Губы д’Этруфэ дрогнули, он улыбнулся:

— Хочу.

Как никогда раньше.

***

Наполеон заглянул в дом и плотно прикрыл за собой дверь, пробегая глазами пустую комнату. Он прошел на кухню, положил на стол теплый хлеб, завернутый в ткань, взял с полки корзину и высыпал туда яблоки. Довольный выполненной работой, Вандес направился в библиотеку напоминать Дженивьен, что читать в темноте вредно для глаз. Парень улыбнулся, когда его догадка подтвердилась. Джен сидела в кресле, шурша листами какой-то книги, видимо ища случайно закрытую страницу. Она едва заметно вздрогнула и подняла на него взгляд, когда под его сапогом скрипнули половицы.

— Я вернулся, — Наполеон присел на подлокотник кресла, с улыбкой смотря на нее.

Женщина окинула его взглядом и тихо хмыкнула:

— Удивили, — Джен закусила губу. Волосы она больше не собирала, и они аккуратными прядями лежали на ее плечах, красиво подвиваясь. — Что-то еще? — женщина поднялась на ноги, подходя к книжному шкафу. Прямой, откровенно изучающий взгляд парня ее смущал, но это не было поводом ему об этом сообщать. Как знать, может, он и сам догадается, что к чему.

— Я пока пойду в свою комнату. Давно хотел покопаться в шкафу, может, чего интересного найду. У отца было много диковинных вещей, — Вандес снова обезоруживающе улыбнулся на иронично приподнятую бровь. Он встал и, приблизившись к Джен, коснулся ее щеки пальцами.
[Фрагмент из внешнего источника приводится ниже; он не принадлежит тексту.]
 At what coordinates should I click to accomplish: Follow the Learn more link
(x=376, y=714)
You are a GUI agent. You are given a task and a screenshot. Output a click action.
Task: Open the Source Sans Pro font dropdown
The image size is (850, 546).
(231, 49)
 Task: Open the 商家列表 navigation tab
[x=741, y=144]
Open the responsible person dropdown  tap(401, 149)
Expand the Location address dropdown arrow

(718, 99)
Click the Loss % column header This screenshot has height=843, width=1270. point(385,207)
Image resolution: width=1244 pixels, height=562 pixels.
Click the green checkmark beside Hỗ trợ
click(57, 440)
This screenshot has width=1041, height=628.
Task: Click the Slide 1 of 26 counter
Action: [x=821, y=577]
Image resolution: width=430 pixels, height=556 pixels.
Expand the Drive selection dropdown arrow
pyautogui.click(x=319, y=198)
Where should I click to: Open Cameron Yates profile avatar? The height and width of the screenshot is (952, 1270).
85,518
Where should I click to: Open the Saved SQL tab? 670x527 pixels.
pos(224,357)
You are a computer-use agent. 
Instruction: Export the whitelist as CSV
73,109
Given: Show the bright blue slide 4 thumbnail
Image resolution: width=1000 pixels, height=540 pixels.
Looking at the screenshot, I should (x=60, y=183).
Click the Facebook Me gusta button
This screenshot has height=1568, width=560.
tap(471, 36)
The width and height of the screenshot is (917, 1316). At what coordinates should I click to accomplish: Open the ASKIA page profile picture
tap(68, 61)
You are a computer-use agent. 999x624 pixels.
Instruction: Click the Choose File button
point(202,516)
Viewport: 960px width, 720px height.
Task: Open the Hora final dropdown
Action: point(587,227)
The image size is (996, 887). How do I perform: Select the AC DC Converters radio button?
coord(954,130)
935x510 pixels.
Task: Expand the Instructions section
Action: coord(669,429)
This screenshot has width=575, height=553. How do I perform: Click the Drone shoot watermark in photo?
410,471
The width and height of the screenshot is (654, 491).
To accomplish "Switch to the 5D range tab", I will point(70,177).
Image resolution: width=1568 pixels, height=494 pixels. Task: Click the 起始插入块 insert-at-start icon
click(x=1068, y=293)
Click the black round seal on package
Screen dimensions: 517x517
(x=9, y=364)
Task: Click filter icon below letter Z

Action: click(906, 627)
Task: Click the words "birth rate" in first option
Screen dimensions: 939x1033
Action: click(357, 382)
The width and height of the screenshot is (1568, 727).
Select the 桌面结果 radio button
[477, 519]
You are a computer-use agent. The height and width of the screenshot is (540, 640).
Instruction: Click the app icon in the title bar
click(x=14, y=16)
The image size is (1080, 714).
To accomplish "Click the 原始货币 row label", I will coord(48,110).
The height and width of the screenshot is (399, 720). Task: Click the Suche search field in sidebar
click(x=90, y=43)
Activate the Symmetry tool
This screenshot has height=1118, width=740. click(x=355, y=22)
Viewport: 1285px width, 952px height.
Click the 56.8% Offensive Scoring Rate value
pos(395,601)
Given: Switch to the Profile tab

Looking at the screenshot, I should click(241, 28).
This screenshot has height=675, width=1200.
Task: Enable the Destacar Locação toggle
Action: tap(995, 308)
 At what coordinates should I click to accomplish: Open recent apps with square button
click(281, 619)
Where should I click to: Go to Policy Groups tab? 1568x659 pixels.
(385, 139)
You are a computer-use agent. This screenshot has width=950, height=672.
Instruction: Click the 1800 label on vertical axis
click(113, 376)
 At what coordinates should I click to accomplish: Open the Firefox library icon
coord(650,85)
Парень как-то совсем легко, по-детски прижался губами к ее лбу, все продолжая счастливо улыбаться, но, когда он отстранился, женщина не выдержала и снова притянула его к себе, целуя в губы.

Наполеон удивленно шумно выдохнул, но пылко вжал ее в стеллаж, отвечая на поцелуй и скользя рукой по ее талии вниз, касаясь бедра сквозь платье.

Он не позволял себе этого обычно. Не позволял. Но сейчас не позволить себе этого было просто невозможно…

Когда парень оторвался от ее губ, Дженивьен обвила его шею руками:

— Наполеон, — она прижалась щекой к его груди и прикрыла глаза. — Скажите мне, почему у Вас с сестрой разные фамилии?